* Text passage *
# Cannabis Peanut Butter



## kite_grom (Jul 11, 2007)

I have been looking in to making special peanut butter but I don't know whether I should heat the peanut butter and pot together for a while or take some peanut oil with the pot and then put the peanuts in? Anyone have any suggestions or ideas on making some dank peanut butter? Thank

Peace
T


----------



## Ethnobotanist (Jul 13, 2007)

Peanut oil with peanuts? Sounds like too much of a mess to me, for a product of inferior quality.

I think warming some bud in a VERY high fat peanut butter would work. I'm not sure if it would really produce anything that potent, and making sure it didn't burn the peanut butter might be a hassle. You might be better off making a small amount of some very potent cannabutter and then mixing that into the peanut butter. Don't quote me on it though.

~Ethno


----------



## Taipan (Jul 26, 2007)

well if u look at the ingredients in peanut butter its peanuts and oils and what not so i be if u take a blender or something put in a jar or peanut butter and some finely ground bud then blended it together it should work out okay


----------



## CrazyEyes187 (Sep 4, 2007)

howabout mixing sum hash oil with that there peanut butter ??


----------



## Pool (Sep 5, 2007)

Yeah, for peanut butter, I'd just add hash. As Crazy Eyes said, oil would be the best. If nothing else, dry out your hash as much as possible, and powder it. Mix well, enjoy.

For one jar of peanut butter though, I'd say use roughly 3(oil)-7(bubble, kief, etc...) grams of hash, depending on how potent it is.


----------



## fdd2blk (Sep 5, 2007)

i think the blender idea might work. use some peanut oil to draw out the thc. filter then mix with fresh peanuts in the blender. sounds like it would work. i've seen home peanut butter machines.


i googled it. Homemade Peanut Butter


----------



## kite_grom (Sep 15, 2007)

Cannabis peanut butter works very well. I used the all natural peanut butter, nothing but peanuts and salt, which is still very liquidy at room temp. I rigged a double boiler up, water in bottom, peanut butter in the top and got the peanut butter pretty hot, but not burning. Then dumped about 1/4 oz of coffee ground bud in the mix and stirred every once and a while for 45 min. Let the peanut butter cool or put in fridge and you have canna-peanut butter! It was very strong when I cooked it into peanut butter cookies, but also works on peanut butter and jelly sandwiches.


----------



## small (Jul 18, 2009)

* Directive 1 *
From the peanut butter thread, copy word for word everything from "I think warming" down to "on it though.".
* Directive 2 *
Answer these questions using the peanut butter thread:
(a) What two ingredients were in the all natural peanut butter that kite_grom used?
(b) With oil, roughly how many grams of hash per jar of peanut butter does Pool suggest?
(c) For how long did kite_grom stir the bud into the heated peanut butter?
* Directive 3 *
Extend the peanut butter thread from where it stops by writing the post that belongs under its final heading.

[Entries on where items appear]
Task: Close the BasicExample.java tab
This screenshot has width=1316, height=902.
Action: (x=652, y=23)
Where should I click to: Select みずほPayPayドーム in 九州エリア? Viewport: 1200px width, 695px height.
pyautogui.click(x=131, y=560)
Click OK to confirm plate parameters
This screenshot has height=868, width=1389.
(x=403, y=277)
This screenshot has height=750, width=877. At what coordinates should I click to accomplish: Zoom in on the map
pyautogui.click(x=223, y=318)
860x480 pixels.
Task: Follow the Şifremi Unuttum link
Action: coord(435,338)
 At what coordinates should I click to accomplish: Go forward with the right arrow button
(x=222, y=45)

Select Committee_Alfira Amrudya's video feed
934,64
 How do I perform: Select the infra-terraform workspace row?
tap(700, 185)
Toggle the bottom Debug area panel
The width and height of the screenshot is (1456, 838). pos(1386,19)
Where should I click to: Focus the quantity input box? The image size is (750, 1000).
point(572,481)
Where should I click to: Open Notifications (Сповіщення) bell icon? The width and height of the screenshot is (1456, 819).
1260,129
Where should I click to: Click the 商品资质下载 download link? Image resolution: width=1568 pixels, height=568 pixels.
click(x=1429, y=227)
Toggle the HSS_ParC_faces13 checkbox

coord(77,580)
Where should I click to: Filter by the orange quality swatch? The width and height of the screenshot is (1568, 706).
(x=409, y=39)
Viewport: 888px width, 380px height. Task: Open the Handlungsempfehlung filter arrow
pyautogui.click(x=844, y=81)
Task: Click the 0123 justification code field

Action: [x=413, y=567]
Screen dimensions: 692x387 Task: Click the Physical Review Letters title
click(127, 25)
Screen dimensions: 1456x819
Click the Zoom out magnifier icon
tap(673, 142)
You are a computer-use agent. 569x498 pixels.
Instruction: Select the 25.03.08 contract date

* Written response 1 *
I think warming some bud in a VERY high fat peanut butter would work. I'm not sure if it would really produce anything that potent, and making sure it didn't burn the peanut butter might be a hassle. You might be better off making a small amount of some very potent cannabutter and then mixing that into the peanut butter. Don't quote me on it though.

* Written response 2 *
(a) Peanuts and salt
(b) Roughly 3 grams
(c) 45 minutes

* Written response 3 *
i have read that thc is fat soluble so if you have jiffy (not skippi cause its hidrogenated) you can either mmix it and let it warm at 300 320f for like 30 min i think or you can just 365f for less time but risking for burning it. If you grind that herbs good the oil in peanut butter will absorb the thc, just as any like virgin oil. you can let it stand for 1-3days depending the quantity. i have a friend that grows a little batch of indica and he grinded it as little as he could and and mixed it all in a jiffy jar that was half full (or empty depeending on your life philosophies) .. so yeah he eats peanutbutter sandwich for breakfast and gets pretty bake and it lasts a lot longer than toking and the high rises gradually in an hour after eating if you added too much youll be trippin balls in 3-4 hours after you ate it. peace!


----------



## blu3m4n (Jul 18, 2009)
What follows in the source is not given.